BEGIN Excerpted records
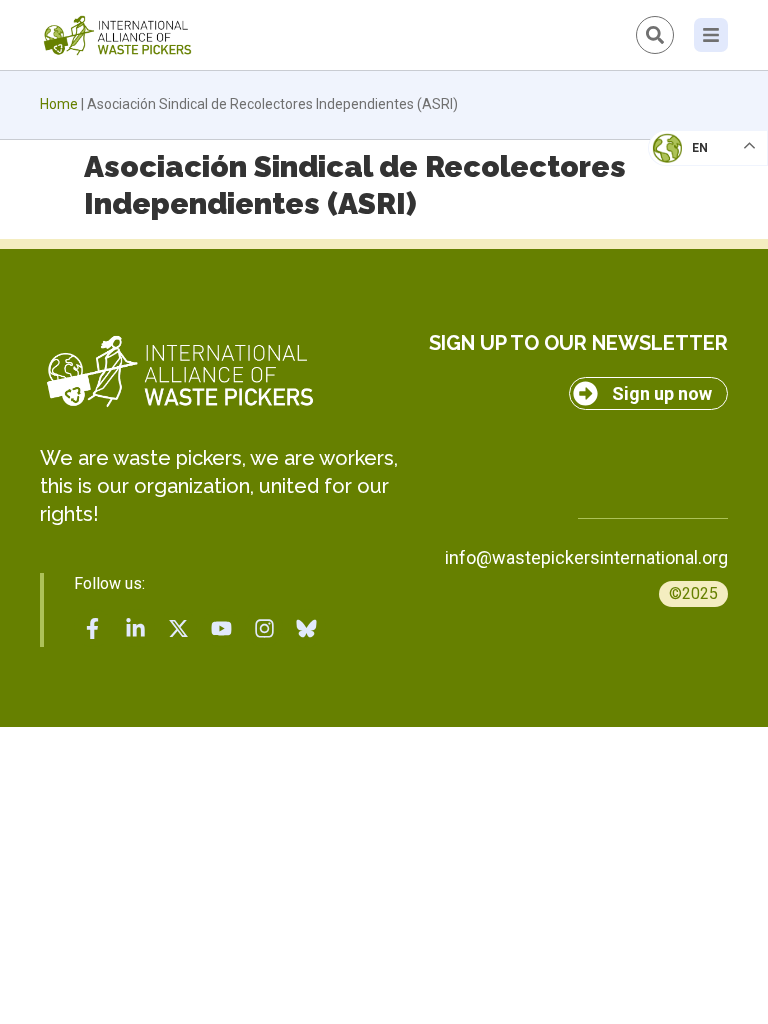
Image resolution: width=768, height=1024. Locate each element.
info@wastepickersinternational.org (586, 557)
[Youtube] (221, 628)
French (687, 166)
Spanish (688, 286)
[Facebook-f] (93, 628)
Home (59, 104)
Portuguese (703, 246)
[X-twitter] (179, 628)
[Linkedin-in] (136, 628)
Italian (686, 206)
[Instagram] (264, 628)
END Excerpted records
▶ _What the task asks_: Only the lines from the one with "[Youtube] (221, 628)" to the end of the listing are wanted. Print them exactly, keeping both ends.

▶ _Output below_:
[Youtube] (221, 628)
French (687, 166)
Spanish (688, 286)
[Facebook-f] (93, 628)
Home (59, 104)
Portuguese (703, 246)
[X-twitter] (179, 628)
[Linkedin-in] (136, 628)
Italian (686, 206)
[Instagram] (264, 628)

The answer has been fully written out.